#### What the task asks:
Copy all of the material below line for line, keeping every character the same.

[Records from a pointing dataset]
** Start **
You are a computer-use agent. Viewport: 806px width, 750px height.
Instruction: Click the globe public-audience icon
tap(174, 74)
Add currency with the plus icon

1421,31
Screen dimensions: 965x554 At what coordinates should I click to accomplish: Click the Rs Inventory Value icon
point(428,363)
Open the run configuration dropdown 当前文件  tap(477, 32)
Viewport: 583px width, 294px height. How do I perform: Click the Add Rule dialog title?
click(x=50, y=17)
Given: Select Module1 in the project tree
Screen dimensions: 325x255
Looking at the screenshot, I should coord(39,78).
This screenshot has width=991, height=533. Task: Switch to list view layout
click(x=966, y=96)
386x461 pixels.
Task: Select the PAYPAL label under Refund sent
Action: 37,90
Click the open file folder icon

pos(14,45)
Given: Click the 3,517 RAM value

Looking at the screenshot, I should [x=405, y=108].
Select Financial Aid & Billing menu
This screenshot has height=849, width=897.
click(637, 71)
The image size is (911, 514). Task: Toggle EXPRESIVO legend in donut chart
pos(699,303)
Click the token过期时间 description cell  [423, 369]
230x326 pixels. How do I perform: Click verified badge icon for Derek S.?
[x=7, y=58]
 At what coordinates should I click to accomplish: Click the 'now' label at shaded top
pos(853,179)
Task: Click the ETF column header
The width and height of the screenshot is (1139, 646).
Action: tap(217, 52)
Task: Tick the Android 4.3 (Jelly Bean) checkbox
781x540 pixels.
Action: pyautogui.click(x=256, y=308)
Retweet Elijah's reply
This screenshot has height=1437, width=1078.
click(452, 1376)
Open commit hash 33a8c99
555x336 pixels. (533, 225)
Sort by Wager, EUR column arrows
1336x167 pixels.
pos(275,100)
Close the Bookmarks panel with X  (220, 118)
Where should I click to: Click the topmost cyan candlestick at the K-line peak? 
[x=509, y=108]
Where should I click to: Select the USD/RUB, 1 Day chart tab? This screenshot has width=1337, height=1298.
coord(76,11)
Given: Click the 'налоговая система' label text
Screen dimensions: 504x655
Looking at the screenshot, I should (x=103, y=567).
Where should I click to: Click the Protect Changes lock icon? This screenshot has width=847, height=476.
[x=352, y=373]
** End **
#### Result of the task:
You are a computer-use agent. Viewport: 806px width, 750px height.
Instruction: Click the globe public-audience icon
tap(174, 74)
Add currency with the plus icon

1421,31
Screen dimensions: 965x554 At what coordinates should I click to accomplish: Click the Rs Inventory Value icon
point(428,363)
Open the run configuration dropdown 当前文件  tap(477, 32)
Viewport: 583px width, 294px height. How do I perform: Click the Add Rule dialog title?
click(x=50, y=17)
Given: Select Module1 in the project tree
Screen dimensions: 325x255
Looking at the screenshot, I should coord(39,78).
This screenshot has width=991, height=533. Task: Switch to list view layout
click(x=966, y=96)
386x461 pixels.
Task: Select the PAYPAL label under Refund sent
Action: 37,90
Click the open file folder icon

pos(14,45)
Given: Click the 3,517 RAM value

Looking at the screenshot, I should [x=405, y=108].
Select Financial Aid & Billing menu
This screenshot has height=849, width=897.
click(637, 71)
The image size is (911, 514). Task: Toggle EXPRESIVO legend in donut chart
pos(699,303)
Click the token过期时间 description cell  [423, 369]
230x326 pixels. How do I perform: Click verified badge icon for Derek S.?
[x=7, y=58]
 At what coordinates should I click to accomplish: Click the 'now' label at shaded top
pos(853,179)
Task: Click the ETF column header
The width and height of the screenshot is (1139, 646).
Action: tap(217, 52)
Task: Tick the Android 4.3 (Jelly Bean) checkbox
781x540 pixels.
Action: pyautogui.click(x=256, y=308)
Retweet Elijah's reply
This screenshot has height=1437, width=1078.
click(452, 1376)
Open commit hash 33a8c99
555x336 pixels. (533, 225)
Sort by Wager, EUR column arrows
1336x167 pixels.
pos(275,100)
Close the Bookmarks panel with X  (220, 118)
Where should I click to: Click the topmost cyan candlestick at the K-line peak? 
[x=509, y=108]
Where should I click to: Select the USD/RUB, 1 Day chart tab? This screenshot has width=1337, height=1298.
coord(76,11)
Given: Click the 'налоговая система' label text
Screen dimensions: 504x655
Looking at the screenshot, I should (x=103, y=567).
Where should I click to: Click the Protect Changes lock icon? This screenshot has width=847, height=476.
[x=352, y=373]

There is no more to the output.